Saved entries:
========================
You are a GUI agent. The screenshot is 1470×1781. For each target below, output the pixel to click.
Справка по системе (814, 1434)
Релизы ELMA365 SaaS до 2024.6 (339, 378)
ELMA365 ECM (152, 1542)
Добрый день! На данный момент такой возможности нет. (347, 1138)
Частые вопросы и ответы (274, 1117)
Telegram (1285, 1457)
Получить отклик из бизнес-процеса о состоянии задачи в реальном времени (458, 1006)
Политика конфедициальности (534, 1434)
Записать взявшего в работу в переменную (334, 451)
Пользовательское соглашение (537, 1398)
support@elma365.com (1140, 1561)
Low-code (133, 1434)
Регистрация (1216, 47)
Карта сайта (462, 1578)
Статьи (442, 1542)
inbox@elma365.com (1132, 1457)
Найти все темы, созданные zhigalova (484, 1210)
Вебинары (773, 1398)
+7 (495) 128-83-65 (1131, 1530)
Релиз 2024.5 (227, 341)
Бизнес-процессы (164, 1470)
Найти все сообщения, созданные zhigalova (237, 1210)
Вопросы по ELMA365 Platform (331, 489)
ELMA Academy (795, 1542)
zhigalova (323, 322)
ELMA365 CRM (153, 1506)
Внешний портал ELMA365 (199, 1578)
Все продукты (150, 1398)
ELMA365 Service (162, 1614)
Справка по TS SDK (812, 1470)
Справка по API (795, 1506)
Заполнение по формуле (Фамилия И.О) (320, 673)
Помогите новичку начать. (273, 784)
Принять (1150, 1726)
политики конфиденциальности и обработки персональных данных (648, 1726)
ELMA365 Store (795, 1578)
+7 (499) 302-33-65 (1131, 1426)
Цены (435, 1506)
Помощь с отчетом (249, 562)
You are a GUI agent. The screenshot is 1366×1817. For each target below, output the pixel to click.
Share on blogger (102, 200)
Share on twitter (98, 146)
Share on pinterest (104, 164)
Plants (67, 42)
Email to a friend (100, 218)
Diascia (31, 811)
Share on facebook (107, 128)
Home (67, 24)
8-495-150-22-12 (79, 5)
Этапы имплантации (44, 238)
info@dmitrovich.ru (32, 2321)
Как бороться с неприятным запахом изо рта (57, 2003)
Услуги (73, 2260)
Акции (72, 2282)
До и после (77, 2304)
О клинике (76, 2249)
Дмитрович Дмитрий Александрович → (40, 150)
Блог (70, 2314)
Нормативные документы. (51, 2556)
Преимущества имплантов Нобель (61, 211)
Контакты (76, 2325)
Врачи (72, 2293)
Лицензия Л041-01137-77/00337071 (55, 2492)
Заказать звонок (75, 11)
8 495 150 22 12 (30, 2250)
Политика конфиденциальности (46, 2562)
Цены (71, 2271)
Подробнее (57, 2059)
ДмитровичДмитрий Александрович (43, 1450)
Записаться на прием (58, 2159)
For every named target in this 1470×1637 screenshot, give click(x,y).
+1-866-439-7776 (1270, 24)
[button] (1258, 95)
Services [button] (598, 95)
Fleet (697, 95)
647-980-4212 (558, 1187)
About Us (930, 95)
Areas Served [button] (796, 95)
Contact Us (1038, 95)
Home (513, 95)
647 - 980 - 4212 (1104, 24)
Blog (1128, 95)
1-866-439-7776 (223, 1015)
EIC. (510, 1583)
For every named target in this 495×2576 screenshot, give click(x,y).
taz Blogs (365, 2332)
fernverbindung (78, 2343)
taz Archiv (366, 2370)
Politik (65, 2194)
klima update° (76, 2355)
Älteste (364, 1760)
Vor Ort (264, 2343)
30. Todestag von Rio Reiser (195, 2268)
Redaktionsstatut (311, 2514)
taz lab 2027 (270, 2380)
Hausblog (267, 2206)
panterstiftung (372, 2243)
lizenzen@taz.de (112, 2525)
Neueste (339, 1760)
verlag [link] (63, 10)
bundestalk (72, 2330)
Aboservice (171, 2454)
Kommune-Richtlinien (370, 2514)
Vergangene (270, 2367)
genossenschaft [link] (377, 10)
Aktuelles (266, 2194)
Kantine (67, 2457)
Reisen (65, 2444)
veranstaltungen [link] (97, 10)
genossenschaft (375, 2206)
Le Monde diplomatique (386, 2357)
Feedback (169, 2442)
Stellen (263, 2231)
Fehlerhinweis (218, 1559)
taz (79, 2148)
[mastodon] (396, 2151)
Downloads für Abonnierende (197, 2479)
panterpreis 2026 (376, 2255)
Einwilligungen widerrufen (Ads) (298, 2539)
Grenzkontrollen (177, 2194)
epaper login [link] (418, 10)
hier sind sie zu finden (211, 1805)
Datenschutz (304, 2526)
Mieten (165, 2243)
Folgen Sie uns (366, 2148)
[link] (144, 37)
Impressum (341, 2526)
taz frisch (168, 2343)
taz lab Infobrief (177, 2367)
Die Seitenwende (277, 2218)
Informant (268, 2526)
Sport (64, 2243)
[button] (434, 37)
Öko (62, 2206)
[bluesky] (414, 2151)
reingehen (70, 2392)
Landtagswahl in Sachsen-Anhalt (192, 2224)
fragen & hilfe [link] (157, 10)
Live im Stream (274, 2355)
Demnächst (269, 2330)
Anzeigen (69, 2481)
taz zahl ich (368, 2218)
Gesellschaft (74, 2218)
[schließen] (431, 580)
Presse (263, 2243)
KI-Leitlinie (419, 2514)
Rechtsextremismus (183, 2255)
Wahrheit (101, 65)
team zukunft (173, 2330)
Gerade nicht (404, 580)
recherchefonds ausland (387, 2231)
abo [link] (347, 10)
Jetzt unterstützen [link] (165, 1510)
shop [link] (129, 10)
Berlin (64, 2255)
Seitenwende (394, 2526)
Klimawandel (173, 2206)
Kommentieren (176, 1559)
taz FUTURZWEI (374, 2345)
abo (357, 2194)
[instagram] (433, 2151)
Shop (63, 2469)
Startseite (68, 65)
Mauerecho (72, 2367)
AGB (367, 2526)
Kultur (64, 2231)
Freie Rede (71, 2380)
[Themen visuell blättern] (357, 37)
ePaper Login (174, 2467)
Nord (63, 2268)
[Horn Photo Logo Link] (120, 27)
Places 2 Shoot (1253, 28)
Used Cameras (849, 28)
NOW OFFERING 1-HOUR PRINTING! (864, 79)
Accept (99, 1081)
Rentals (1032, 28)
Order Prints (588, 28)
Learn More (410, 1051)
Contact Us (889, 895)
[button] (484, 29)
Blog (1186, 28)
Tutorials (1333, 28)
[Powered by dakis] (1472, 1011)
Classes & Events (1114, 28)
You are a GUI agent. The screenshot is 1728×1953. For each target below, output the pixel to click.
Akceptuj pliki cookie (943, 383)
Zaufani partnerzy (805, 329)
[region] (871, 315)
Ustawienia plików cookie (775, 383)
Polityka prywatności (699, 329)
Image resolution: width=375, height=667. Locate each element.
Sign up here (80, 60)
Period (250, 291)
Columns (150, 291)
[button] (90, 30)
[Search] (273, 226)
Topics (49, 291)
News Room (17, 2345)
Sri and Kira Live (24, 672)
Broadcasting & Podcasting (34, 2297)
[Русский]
========================
*Task prompt:* Above are the records; from them, give again exactly the lines from the one containing "Получить отклик из" to the one containing "Регистрация (1216, 47)", both lines included, and nothing more.

*Problem solution:*
Получить отклик из бизнес-процеса о состоянии задачи в реальном времени (458, 1006)
Политика конфедициальности (534, 1434)
Записать взявшего в работу в переменную (334, 451)
Пользовательское соглашение (537, 1398)
support@elma365.com (1140, 1561)
Low-code (133, 1434)
Регистрация (1216, 47)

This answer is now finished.